__Records to process__:
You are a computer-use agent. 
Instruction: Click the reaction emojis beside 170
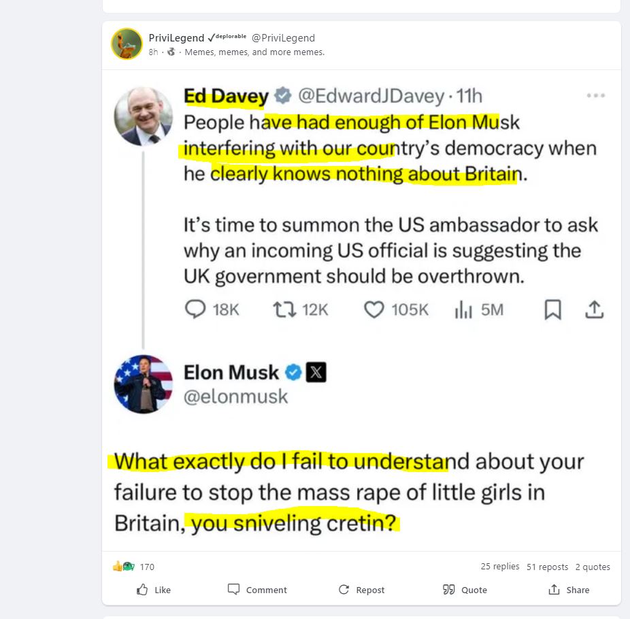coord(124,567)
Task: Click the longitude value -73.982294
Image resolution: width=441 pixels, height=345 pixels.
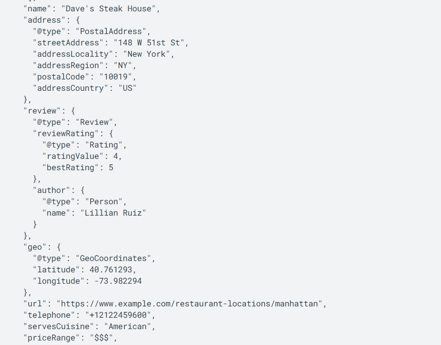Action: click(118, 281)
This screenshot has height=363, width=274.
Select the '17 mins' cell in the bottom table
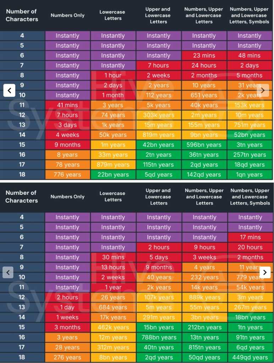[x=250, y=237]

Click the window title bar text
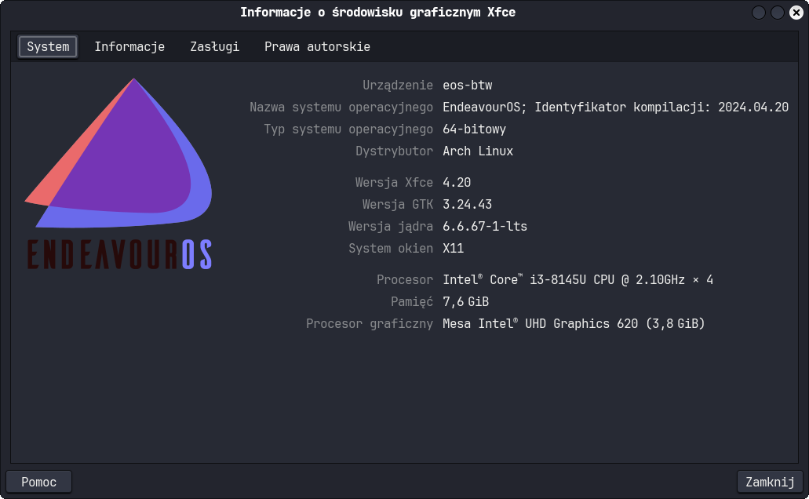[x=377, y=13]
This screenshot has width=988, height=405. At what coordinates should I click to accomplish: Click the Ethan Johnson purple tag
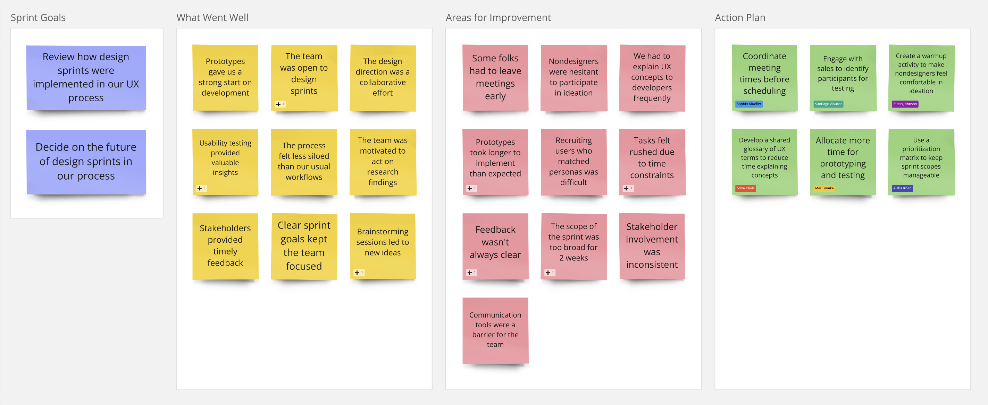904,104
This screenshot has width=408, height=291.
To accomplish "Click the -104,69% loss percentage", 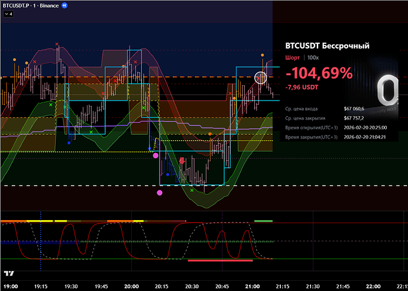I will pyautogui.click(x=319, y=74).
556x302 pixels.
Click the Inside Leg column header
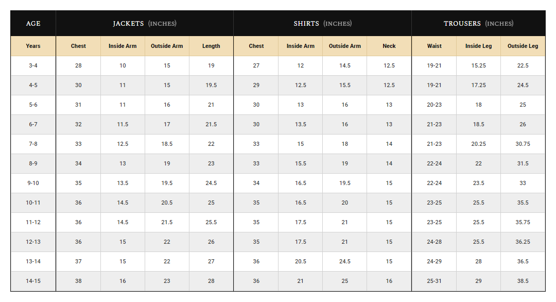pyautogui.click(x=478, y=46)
--
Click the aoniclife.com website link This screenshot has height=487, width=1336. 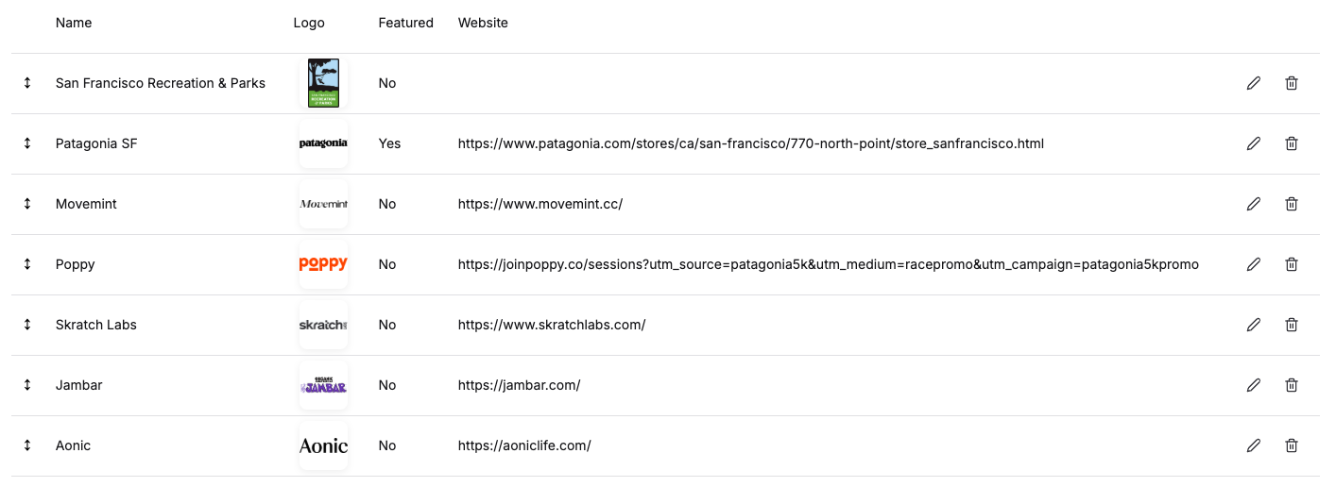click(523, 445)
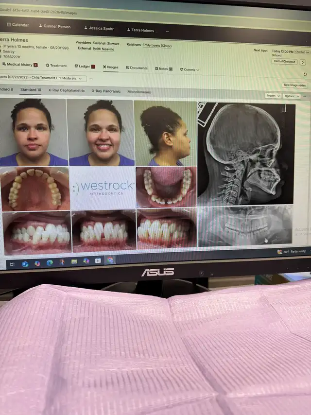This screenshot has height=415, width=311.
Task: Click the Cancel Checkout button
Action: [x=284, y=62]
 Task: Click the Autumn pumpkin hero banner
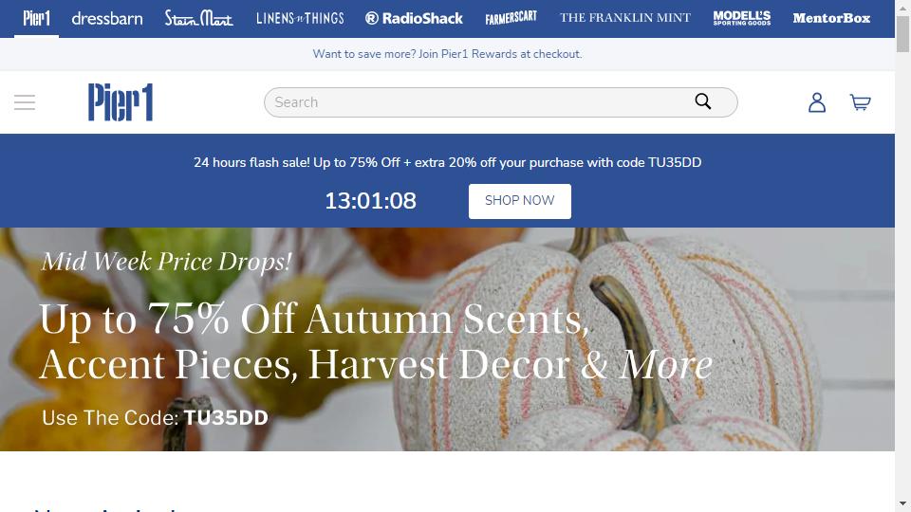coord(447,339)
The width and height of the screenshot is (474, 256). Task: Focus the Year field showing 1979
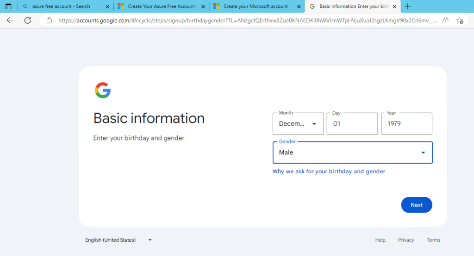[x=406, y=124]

__Task requirements__: Reproduce the listing above from the line that holds "Image resolution: width=441" through the line that holds "This screenshot has width=408, height=291.", both included, with the pictures left out.

__Exercise solution__:
Image resolution: width=441 pixels, height=345 pixels.
Action: click(118, 281)
This screenshot has height=363, width=274.
Select the '17 mins' cell in the bottom table
[x=250, y=237]

Click the window title bar text
[x=377, y=13]
This screenshot has width=988, height=405. At what coordinates should I click to accomplish: Click the Ethan Johnson purple tag
904,104
This screenshot has width=408, height=291.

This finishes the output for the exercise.